■ Records provided
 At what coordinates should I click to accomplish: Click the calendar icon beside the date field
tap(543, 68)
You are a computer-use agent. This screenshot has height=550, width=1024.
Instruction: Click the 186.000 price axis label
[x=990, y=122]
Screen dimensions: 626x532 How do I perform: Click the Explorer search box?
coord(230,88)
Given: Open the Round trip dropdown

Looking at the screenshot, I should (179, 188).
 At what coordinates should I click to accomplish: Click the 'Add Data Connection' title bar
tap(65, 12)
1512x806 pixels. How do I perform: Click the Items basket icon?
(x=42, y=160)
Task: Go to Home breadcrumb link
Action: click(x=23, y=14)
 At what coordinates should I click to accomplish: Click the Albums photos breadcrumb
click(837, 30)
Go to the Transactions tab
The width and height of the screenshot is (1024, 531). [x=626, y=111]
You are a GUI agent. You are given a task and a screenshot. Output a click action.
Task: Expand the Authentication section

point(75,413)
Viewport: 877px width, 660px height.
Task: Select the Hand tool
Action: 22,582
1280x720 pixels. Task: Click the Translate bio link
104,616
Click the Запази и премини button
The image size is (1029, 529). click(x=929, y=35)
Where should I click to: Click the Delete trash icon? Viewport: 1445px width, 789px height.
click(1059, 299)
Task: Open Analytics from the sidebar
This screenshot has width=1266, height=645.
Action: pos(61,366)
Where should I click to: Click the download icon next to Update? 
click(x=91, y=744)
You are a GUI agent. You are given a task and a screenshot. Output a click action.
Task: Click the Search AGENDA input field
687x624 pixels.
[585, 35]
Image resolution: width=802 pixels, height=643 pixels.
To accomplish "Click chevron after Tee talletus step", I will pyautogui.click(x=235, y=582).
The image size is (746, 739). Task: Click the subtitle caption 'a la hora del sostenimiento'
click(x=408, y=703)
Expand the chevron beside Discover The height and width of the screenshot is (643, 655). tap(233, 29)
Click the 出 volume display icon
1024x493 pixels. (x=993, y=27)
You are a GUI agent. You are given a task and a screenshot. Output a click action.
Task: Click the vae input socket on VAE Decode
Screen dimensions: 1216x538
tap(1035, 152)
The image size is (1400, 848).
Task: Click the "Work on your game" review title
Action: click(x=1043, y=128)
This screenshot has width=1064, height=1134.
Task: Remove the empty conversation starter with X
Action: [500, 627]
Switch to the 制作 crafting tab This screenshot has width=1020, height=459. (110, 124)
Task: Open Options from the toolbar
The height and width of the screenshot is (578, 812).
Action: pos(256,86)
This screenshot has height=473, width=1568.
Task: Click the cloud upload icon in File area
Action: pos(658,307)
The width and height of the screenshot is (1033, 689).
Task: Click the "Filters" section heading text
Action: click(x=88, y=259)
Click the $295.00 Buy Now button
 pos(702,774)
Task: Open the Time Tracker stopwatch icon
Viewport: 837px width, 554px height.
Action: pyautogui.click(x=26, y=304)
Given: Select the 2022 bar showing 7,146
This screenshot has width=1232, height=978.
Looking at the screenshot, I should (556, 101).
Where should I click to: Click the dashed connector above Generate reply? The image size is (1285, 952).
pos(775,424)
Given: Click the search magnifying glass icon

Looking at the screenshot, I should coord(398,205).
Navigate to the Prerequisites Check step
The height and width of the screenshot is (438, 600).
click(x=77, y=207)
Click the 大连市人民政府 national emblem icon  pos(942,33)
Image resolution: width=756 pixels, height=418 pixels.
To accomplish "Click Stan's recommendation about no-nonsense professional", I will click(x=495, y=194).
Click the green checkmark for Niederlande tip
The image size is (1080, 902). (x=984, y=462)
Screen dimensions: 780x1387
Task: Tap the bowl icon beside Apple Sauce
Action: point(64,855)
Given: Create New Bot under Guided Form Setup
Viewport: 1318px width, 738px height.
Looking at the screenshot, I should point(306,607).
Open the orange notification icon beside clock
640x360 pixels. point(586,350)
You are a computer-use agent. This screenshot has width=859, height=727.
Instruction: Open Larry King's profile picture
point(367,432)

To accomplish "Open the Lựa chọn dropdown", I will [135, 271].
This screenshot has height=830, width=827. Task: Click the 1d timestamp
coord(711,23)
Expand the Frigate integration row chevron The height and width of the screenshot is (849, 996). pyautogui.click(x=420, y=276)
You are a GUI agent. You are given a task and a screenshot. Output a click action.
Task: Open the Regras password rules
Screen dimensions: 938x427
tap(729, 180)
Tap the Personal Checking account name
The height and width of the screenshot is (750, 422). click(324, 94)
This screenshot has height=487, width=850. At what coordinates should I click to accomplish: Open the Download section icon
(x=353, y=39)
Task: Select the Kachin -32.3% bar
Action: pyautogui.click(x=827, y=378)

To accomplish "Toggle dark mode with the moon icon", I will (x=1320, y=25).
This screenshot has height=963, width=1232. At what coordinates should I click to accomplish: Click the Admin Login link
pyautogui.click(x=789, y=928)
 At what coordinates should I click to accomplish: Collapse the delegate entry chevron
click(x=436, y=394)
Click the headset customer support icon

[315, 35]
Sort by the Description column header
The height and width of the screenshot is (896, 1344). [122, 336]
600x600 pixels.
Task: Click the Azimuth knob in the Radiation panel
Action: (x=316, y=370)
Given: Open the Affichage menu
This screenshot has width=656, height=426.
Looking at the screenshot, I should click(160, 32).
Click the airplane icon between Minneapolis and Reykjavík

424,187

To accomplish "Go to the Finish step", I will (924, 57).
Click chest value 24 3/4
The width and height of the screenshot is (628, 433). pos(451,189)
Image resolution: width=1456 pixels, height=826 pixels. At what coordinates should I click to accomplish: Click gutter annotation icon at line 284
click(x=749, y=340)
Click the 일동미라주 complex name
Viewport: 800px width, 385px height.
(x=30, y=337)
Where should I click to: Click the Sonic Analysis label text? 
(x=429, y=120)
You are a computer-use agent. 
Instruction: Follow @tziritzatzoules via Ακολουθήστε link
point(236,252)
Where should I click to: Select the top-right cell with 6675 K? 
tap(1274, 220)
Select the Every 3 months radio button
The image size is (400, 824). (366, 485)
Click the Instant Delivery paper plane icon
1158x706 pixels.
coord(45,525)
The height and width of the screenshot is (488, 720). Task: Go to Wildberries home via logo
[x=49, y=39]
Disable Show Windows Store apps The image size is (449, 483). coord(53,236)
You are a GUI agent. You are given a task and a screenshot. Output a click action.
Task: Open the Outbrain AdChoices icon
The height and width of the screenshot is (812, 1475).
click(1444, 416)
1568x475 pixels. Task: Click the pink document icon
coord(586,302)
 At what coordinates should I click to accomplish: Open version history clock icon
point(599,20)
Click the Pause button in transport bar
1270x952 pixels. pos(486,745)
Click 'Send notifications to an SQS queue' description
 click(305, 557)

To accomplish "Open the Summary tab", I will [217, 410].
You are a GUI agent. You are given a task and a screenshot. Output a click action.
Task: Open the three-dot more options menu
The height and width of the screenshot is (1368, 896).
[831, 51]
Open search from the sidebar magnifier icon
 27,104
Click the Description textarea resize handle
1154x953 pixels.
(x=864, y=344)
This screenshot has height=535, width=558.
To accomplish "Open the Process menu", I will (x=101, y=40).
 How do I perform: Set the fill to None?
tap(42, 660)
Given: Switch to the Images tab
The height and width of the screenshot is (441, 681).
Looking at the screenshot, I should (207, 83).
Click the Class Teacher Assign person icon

■ Description of the task
Only lines with the word "menu" belong in the answer; copy each of them from the material above.

■ Answer for this exercise
Given: Open the Affichage menu
Task: Open the three-dot more options menu
To accomplish "Open the Process menu", I will (x=101, y=40).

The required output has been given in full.